Il convegno sul kiwi, organizzato da Cso e Regione Emilia-Romagna, è stata l'occasione per fare il punto sulla situazione produttiva e commerciale della colture, in particolar modo per quanto riguarda la problematica della batteriosi.

Il kiwi è una specie frutticola che ha avuto negli ultimi 20 anni uno sviluppo mondiale straordinario: nel periodo 2008-2011 la produzione mondiale ha raggiunto 1,8 milioni di tonnellate. Cinque Paesi rappresentano circa l'87% dell'offerta produttiva totale: Cina  492.000 t, Italia 430.000 t., Nuova Zelanda 385.000 t., Cile 187.000 t. e Grecia 79.000 t.

Anche la produzione italiana appare molto concentrata: dalle ultime stime, si rileva  una superficie di quasi 29.000 ettari, concentrati per circa l'86% in cinque regioni così rappresentate: Lazio 32%, Piemonte 21%, Emilia-Romagna 14%, Veneto 13%, Calabria 6%.

Determinanti per questa coltivazione sono le esportazioni, arrivate recentemente a livello mondiale a raggiungere 1,2 milioni di tonnellate a cui l'Italia concorre con il 33% dell'export, la Nuova Zelanda  con il 31%, il Cile con il 12%, la Grecia con il 5%, mentre la rimanente quota del 19% è ridistribuita fra gli altri Paesi produttori.

Per quanto riguarda il confronto fra i costi di produzione e di condizionamento tra i diversi Paesi produttori, sulla base dello studio effettuato dal Carlo Pirazzoli e da Alessandro Palmieri del Dipartimento di Economia e ingegneria agrarie dell'Università di Bologna, si rilevano importanti considerazioni anche sul futuro della coltura.

L'indagine mette a confronto i costi di produzione e la redditività del kiwi in diversi Paesi produttori europei (Italia, Francia, Grecia, Spagna, Portogallo), confrontando anche i risultati del 2010 con una ricerca analoga condotta nel 2001 dal Cso.

I dati rilevati pongono l'accento sull'aumento dei costi delle materie prime in tutti i Paesi oggetto di confronto.

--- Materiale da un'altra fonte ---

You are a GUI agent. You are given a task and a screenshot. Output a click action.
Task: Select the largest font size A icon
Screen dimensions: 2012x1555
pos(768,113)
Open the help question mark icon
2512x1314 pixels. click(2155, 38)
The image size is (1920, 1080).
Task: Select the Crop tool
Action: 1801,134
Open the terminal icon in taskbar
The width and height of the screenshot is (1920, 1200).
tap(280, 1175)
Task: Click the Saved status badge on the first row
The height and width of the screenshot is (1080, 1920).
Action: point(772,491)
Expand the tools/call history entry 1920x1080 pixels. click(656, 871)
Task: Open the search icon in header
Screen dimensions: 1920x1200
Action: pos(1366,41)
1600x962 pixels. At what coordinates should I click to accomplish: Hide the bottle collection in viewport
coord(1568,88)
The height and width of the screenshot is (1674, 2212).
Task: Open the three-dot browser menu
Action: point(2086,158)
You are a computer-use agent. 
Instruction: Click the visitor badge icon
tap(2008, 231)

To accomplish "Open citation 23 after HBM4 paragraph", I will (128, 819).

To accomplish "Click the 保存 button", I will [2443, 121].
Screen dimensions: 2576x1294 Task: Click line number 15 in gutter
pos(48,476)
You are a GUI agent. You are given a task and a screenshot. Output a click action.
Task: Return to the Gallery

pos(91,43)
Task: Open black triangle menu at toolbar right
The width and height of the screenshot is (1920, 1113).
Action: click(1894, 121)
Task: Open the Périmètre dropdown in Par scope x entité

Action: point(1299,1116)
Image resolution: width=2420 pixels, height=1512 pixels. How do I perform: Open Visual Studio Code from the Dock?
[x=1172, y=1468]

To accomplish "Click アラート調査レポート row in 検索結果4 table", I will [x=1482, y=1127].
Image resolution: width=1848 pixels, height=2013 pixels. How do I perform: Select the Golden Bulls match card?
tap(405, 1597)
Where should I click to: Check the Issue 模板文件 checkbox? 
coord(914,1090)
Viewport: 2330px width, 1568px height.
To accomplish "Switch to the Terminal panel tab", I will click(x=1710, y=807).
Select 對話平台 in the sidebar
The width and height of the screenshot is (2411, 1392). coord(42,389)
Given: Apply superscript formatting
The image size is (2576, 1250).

Il costo del lavoro invece è abbastanza stabile soprattutto in Italia, mentre i costi di produzione sono molto influenzati dall'andamento delle rese per ettaro e dai problemi fitosanitari o nutrizionali delle piante. I costi di produzione più bassi si rilevano in Grecia e al Sud Italia, su livelli medi i costi del Lazio, su livelli medio- alto i costi di Emilia-Romagna, Spagna e Portogallo; di livelli elevati per Piemonte, Veneto e Francia.

La variabilità dei prezzi di mercato cambia il quadro della redditività con valori insostenibili nei casi di prezzi più bassi.

Buone le performance potenziali dello Zespri Gold e del Jin Tao ma alta rischiosità dell'investimento.

I punti critici che emergono dall'indagine dei costi e dalle considerazioni espresse in occasione dell'incontro si possono sintetizzare nei problemi di natura fitosanitaria che affliggono la coltura, nell'aumento degli impianti, anche in aree meno vocate, negli alti investimenti richiesti e nella riduzione della durata degli impianti, nelle forti escursioni dei prezzi.

A fronte poi dell'ipotesi di una riduzione della produzione a causa dei noti problemi di batteriosi lo studio ha valutato tutti i possibili scenari, stimando le ripercussioni in termini di minor valore per le imprese e l'indotto. Carlo Pirazzoli ha fornito tuttavia anche possibili risposte per far fronte al calo di produzione facendo leva sull'aumento delle rese attraverso il miglioramento della pezzatura dei frutti e puntando sull'innalzamento del livello qualitativo dell'offerta, affiancato ad una efficace valorizzazione commerciale del prodotto sia sul mercato interno, sia attraverso la conquista di nuovi mercati extra europei.